Your instructions —
Please output, unchanged, the stretch of lines from the first one through the line containing "Image resolution: width=1828", including both.

(Beginning of Supplied information)

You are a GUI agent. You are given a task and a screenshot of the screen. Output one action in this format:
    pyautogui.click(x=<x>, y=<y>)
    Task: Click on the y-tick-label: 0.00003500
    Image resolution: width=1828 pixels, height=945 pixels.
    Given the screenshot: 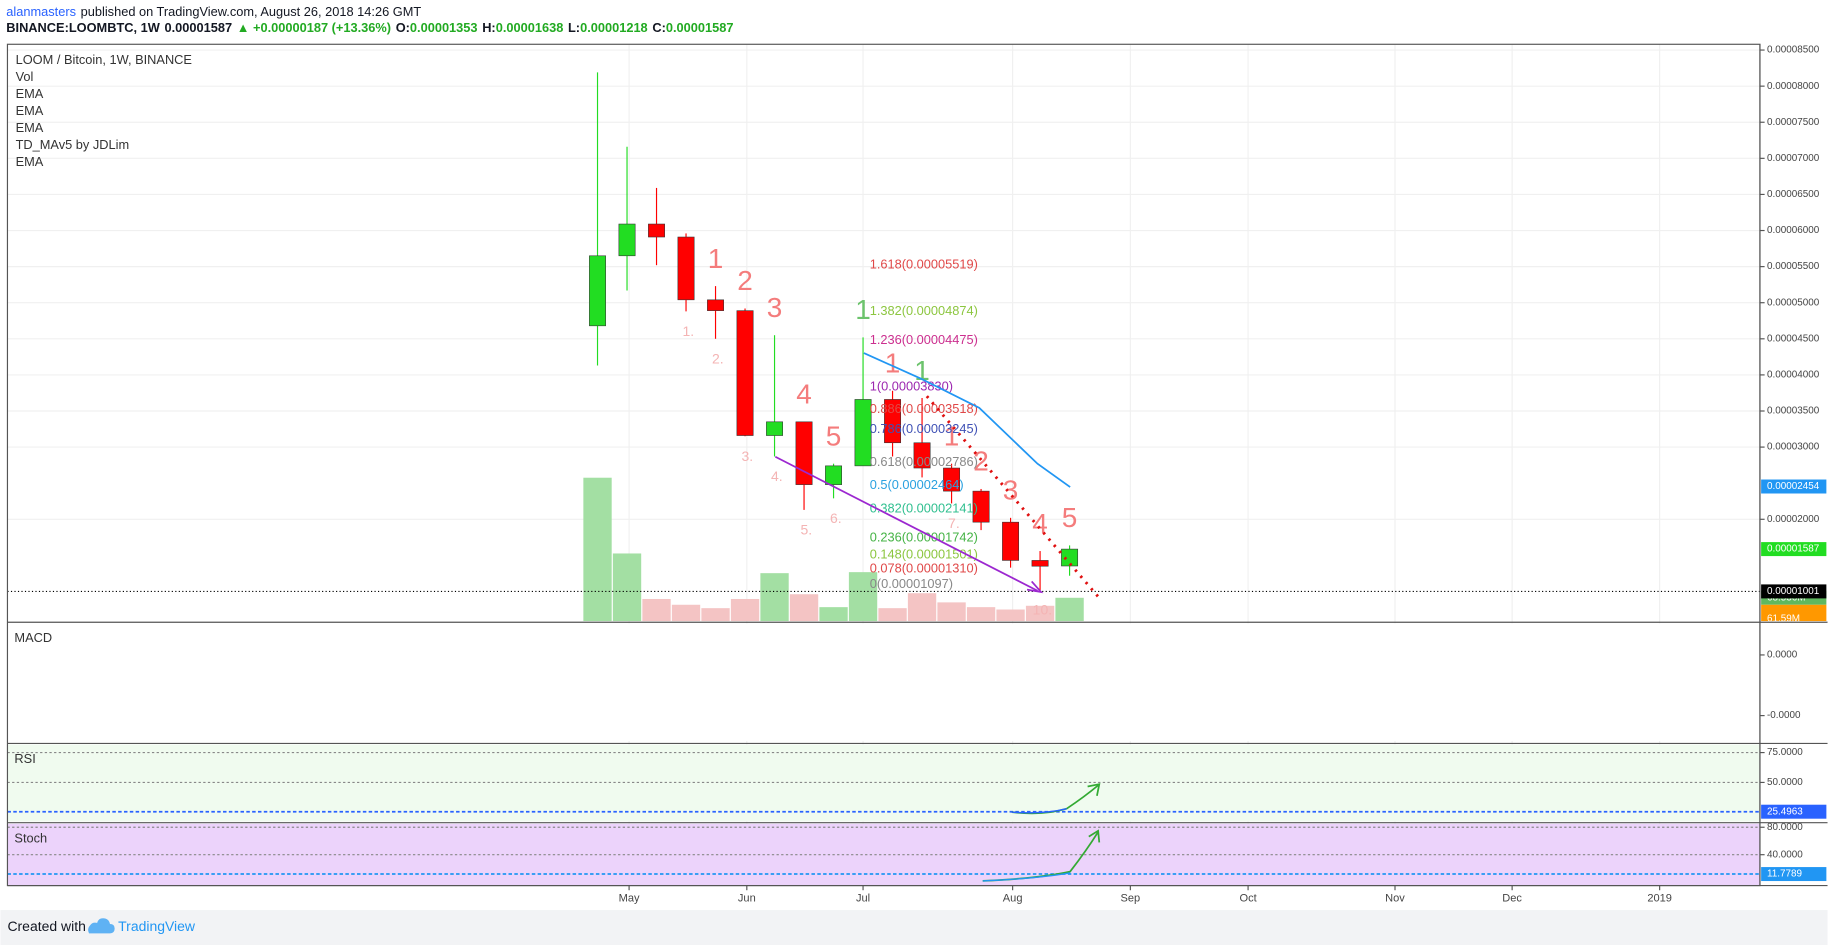 What is the action you would take?
    pyautogui.click(x=1794, y=412)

(End of Supplied information)

Task solution —
You are a GUI agent. You are given a task and a screenshot of the screen. Output one action in this format:
    pyautogui.click(x=<x>, y=<y>)
    Task: Click on the y-tick-label: 0.00003500
    Image resolution: width=1828 pixels, height=945 pixels.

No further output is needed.